[ABOUT THIS TASK] All lines from the one containing "بیماریهای مغز و اعصاب (1333, 1905)" through the final line of the listing below are to be retyped exactly; nothing else goes in the result.

[DATA FOR THE TASK]
————
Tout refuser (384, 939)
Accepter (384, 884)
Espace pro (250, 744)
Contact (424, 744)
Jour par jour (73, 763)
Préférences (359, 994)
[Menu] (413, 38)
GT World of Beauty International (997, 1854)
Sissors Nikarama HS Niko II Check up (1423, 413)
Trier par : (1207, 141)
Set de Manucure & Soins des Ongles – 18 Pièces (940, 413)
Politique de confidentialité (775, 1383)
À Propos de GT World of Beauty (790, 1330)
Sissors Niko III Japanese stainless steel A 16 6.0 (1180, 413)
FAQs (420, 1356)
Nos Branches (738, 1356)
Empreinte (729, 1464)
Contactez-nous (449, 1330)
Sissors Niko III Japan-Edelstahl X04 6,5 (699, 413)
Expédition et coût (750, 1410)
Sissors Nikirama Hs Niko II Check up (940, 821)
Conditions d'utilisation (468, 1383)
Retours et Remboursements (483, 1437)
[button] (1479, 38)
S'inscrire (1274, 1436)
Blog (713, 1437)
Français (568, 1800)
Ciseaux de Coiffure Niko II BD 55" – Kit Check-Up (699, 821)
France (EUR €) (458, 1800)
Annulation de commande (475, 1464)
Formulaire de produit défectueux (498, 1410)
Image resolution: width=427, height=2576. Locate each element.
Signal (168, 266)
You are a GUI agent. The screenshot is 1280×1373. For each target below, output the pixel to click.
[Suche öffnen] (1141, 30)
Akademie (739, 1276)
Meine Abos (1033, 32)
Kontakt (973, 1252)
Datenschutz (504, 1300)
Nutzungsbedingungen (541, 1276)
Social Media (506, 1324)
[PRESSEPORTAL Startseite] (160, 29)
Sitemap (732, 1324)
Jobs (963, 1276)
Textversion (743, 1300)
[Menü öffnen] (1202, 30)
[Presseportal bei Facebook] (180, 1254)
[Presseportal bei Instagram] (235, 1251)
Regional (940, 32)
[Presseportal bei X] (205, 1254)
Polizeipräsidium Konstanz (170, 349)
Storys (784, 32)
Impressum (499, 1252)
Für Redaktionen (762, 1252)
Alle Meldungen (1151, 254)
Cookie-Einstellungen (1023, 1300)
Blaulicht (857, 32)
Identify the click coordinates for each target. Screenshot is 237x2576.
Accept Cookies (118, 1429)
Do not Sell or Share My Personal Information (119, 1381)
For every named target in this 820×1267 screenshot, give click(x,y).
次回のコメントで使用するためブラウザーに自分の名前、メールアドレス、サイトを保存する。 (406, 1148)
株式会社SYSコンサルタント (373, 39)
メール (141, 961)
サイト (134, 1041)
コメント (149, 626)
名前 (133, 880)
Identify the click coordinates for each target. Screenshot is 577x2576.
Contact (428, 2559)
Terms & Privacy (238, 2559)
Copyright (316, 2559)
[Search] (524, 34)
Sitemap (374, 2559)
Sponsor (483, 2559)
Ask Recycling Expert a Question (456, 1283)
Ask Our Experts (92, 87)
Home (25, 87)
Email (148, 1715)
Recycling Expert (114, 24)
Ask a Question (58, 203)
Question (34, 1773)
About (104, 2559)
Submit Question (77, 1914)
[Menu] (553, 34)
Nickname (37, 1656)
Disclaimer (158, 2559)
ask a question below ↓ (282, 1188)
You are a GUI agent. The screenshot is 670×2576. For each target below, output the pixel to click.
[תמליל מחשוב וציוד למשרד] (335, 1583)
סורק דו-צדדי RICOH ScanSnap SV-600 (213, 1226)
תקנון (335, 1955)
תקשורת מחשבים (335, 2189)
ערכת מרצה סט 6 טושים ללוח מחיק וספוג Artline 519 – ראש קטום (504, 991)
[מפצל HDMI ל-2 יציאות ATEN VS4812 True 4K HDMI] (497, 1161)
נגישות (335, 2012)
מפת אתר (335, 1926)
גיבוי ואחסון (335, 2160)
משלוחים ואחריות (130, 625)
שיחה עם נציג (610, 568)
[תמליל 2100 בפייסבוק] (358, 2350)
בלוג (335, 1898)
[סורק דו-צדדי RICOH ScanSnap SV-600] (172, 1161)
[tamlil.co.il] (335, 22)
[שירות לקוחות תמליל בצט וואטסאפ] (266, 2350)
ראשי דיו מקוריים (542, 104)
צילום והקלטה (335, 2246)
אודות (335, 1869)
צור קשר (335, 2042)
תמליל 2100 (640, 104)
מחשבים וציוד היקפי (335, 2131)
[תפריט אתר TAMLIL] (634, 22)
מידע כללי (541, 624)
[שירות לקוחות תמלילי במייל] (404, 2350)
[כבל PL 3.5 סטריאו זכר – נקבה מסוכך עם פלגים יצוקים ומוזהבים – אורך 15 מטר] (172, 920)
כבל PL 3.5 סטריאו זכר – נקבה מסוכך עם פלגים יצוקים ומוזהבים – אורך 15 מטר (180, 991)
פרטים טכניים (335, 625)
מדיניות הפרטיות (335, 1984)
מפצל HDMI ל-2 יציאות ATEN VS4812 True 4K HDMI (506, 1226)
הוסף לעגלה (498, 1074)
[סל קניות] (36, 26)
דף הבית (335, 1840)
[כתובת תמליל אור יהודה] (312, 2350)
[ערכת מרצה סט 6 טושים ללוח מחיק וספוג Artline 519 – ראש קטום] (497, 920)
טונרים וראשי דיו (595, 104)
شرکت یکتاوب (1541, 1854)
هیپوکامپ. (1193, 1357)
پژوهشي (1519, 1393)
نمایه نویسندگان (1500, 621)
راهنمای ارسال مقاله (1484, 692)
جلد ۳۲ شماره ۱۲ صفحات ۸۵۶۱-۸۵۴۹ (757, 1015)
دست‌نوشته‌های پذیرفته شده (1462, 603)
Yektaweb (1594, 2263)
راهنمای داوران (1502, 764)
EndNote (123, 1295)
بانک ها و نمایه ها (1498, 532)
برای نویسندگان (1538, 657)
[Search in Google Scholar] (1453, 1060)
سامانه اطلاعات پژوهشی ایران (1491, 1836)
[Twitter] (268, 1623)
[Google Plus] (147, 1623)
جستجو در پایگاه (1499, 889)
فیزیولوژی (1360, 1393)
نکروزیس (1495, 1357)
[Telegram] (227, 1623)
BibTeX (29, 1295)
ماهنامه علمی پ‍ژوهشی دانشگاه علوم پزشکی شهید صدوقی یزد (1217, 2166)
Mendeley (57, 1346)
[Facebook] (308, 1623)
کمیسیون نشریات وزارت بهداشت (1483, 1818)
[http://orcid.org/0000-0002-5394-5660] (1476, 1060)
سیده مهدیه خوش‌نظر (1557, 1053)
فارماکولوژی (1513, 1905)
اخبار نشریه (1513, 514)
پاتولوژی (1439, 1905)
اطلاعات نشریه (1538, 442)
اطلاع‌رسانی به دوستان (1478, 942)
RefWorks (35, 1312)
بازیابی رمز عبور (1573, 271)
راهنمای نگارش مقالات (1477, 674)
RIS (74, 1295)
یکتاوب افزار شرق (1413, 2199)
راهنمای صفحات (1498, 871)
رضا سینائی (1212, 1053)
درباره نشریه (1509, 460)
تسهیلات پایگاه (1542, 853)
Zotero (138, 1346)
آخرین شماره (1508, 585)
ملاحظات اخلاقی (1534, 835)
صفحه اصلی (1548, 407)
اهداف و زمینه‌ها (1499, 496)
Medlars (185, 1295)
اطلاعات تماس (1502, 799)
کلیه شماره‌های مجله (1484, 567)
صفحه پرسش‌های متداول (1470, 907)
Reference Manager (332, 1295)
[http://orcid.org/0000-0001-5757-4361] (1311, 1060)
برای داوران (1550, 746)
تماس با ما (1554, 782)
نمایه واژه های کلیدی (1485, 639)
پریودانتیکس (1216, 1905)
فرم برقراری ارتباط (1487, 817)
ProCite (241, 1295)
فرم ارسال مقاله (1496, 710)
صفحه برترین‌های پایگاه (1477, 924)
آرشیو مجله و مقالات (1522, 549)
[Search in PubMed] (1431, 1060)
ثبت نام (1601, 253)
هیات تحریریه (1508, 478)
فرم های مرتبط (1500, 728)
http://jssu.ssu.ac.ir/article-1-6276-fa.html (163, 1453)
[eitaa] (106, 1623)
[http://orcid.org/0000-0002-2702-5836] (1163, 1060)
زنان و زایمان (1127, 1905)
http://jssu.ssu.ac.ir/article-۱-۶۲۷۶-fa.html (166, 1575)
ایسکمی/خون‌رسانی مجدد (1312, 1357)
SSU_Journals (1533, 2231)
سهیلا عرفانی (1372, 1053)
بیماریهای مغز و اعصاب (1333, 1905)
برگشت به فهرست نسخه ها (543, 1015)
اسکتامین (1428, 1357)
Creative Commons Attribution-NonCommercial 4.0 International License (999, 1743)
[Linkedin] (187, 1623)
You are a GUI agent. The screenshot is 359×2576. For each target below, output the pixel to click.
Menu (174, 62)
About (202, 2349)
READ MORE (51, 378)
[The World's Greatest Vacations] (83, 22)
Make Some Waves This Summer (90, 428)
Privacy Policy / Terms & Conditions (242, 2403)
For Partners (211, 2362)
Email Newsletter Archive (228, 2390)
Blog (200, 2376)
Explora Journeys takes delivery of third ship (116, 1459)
————
[RESPONSE BOX]
بیماریهای مغز و اعصاب (1333, 1905)
برگشت به فهرست نسخه ها (543, 1015)
اسکتامین (1428, 1357)
Creative Commons Attribution-NonCommercial 4.0 International License (999, 1743)
[Linkedin] (187, 1623)
You are a GUI agent. The screenshot is 359×2576. For each target below, output the pixel to click.
Menu (174, 62)
About (202, 2349)
READ MORE (51, 378)
[The World's Greatest Vacations] (83, 22)
Make Some Waves This Summer (90, 428)
Privacy Policy / Terms & Conditions (242, 2403)
For Partners (211, 2362)
Email Newsletter Archive (228, 2390)
Blog (200, 2376)
Explora Journeys takes delivery of third ship (116, 1459)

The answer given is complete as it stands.